■ Exercise requirements
Once you find the line with "Screen dimensions: 394x275", transcribe it and all the lines that follow to the end of the data, exactly as written; skip any pictures.

Screenshot grounding data:
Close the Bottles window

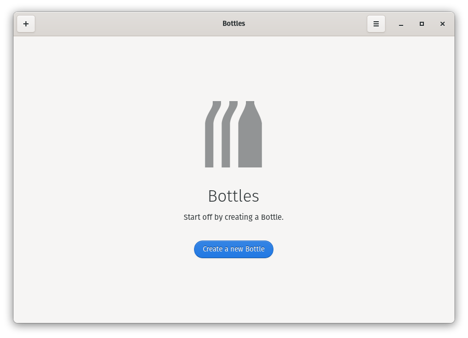point(443,24)
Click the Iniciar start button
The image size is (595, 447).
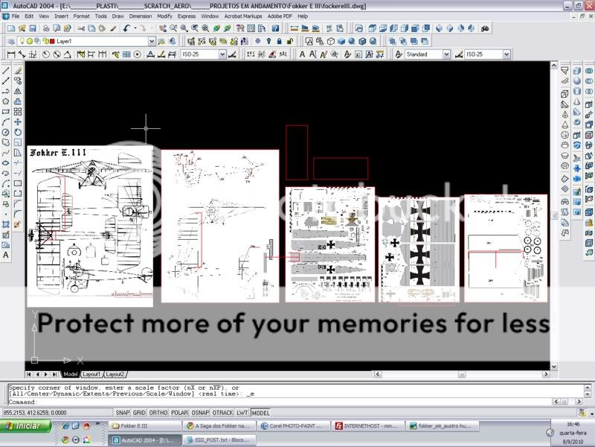coord(25,426)
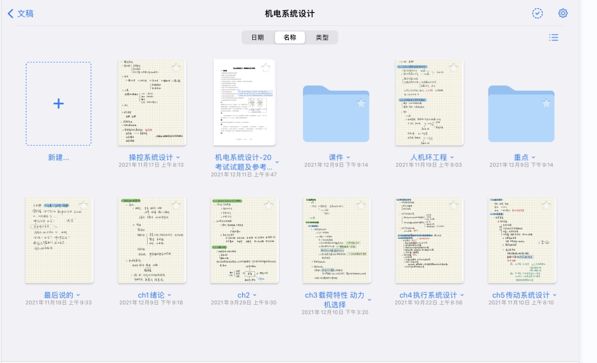Click the select checkmark circle icon
The image size is (597, 363).
(537, 13)
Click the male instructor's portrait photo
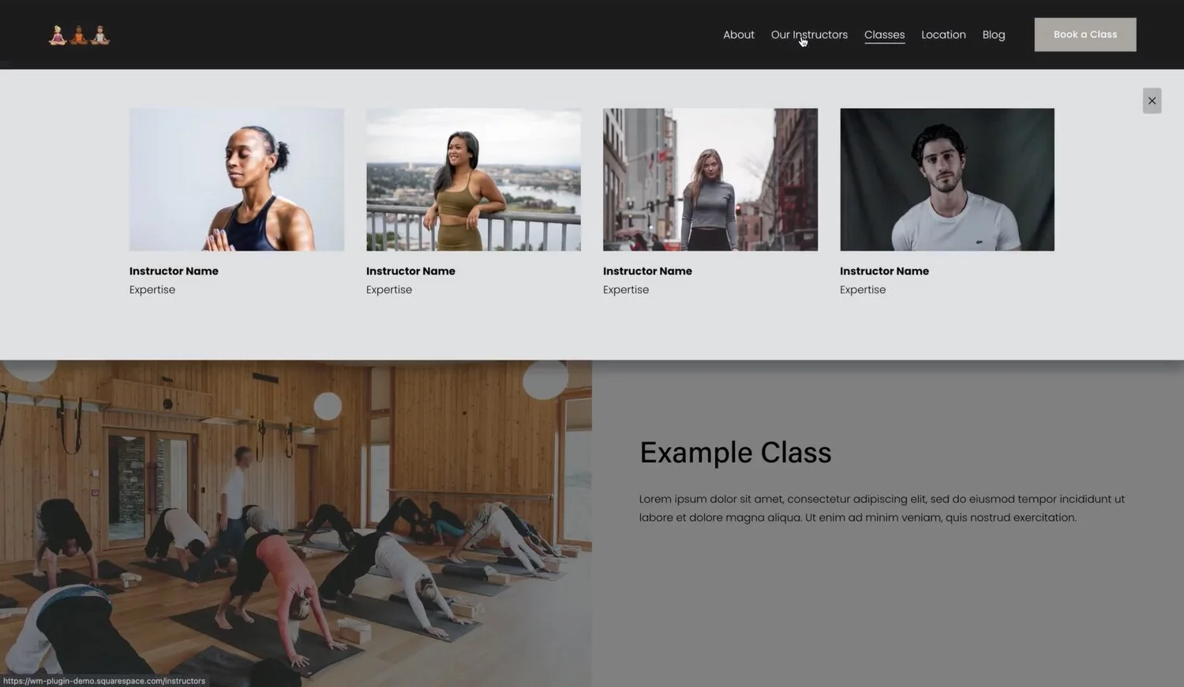The image size is (1184, 687). (x=946, y=179)
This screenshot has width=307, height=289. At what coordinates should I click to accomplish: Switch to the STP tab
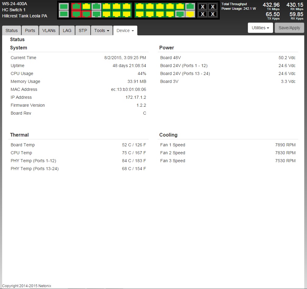coord(83,30)
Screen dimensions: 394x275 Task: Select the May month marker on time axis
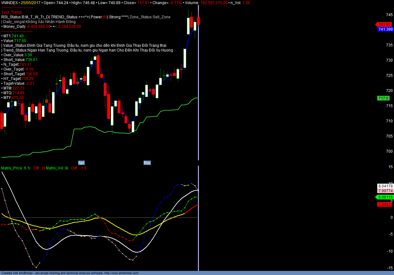tap(147, 163)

■ Result of the task
Screen dimensions: 394x275 Task: Select the May month marker on time axis
tap(147, 163)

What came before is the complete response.